De acordo com o secretário, o índice de infestação predial foi medido no início de novembro, após das chuvas no final de outubro. \"Sabemos que as larvas se proliferam na água limpa, além disso, no momento que mais precisávamos o ministério diminuiu a quantidade de abates (venenos que combatem as larvas do mosquito Aedes aegypti), de 11 mil baixou pra oito esse ano e com isso os agentes de endemias tiveram que economizar\", apontou.

Outra falha apontada por Sanomya, foi que o Ministério da Saúde só fez a medição nos 370 cidades brasileiras consideradas pólos.
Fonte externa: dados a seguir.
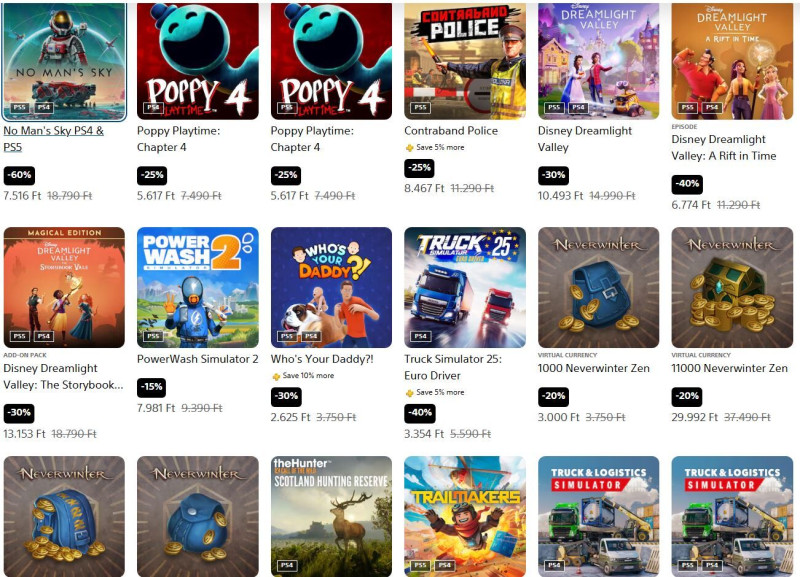The height and width of the screenshot is (577, 800).
Task: Click the 11000 Neverwinter Zen title
Action: 730,368
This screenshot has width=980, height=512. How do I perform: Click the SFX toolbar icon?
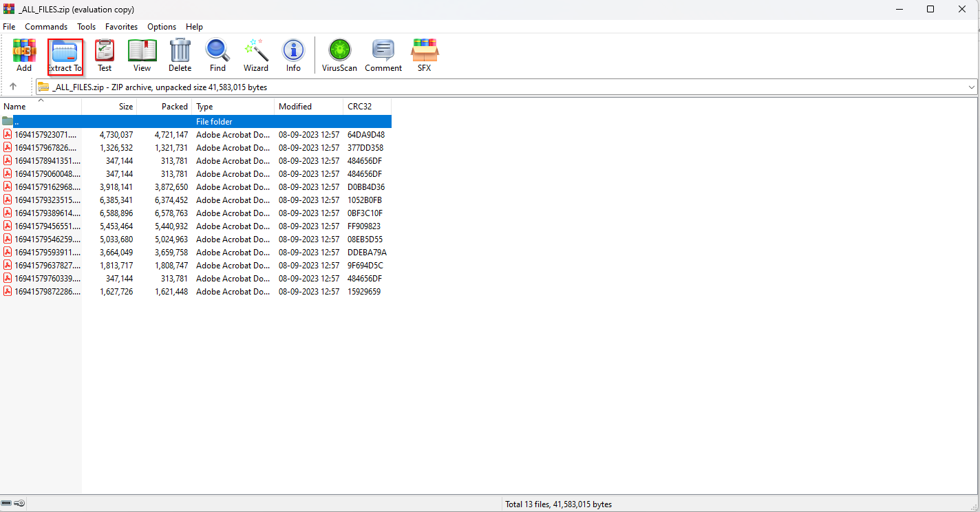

No Sertão do Pajeú, além de Afogados da Ingazeira, três cidades estão entre as dez primeiras do ranking negativo. Serra Talhada (8,2%), Ouricuri (7,2%) e Floresta (5,7%), consideradas pólos. \"Não foi feita a medição em cidades vizinhas com muitos da doença, como Quixaba e São José do Egito\", esclareceu.

Para o secretário, a mídia nacional contribuiu para gerar pânico entre as populações desses municípios, ao divulgar estatísticas que foram obtidas em processo falho por parte do próprio Ministério da Saúde.

\"Não recebi nenhuma ligação do Ministério até agora, mesmo sendo o Secretário de Saúde do município que colocam na liderança do maior índice de larvas e mosquitos por residência\", desabafa.

Até agora Afogados da Ingazeira registrou 89 casos de dengue clássica e dois casos de dengue hemorrágica,  desde o início deste ano. Nenhum óbito foi registrado.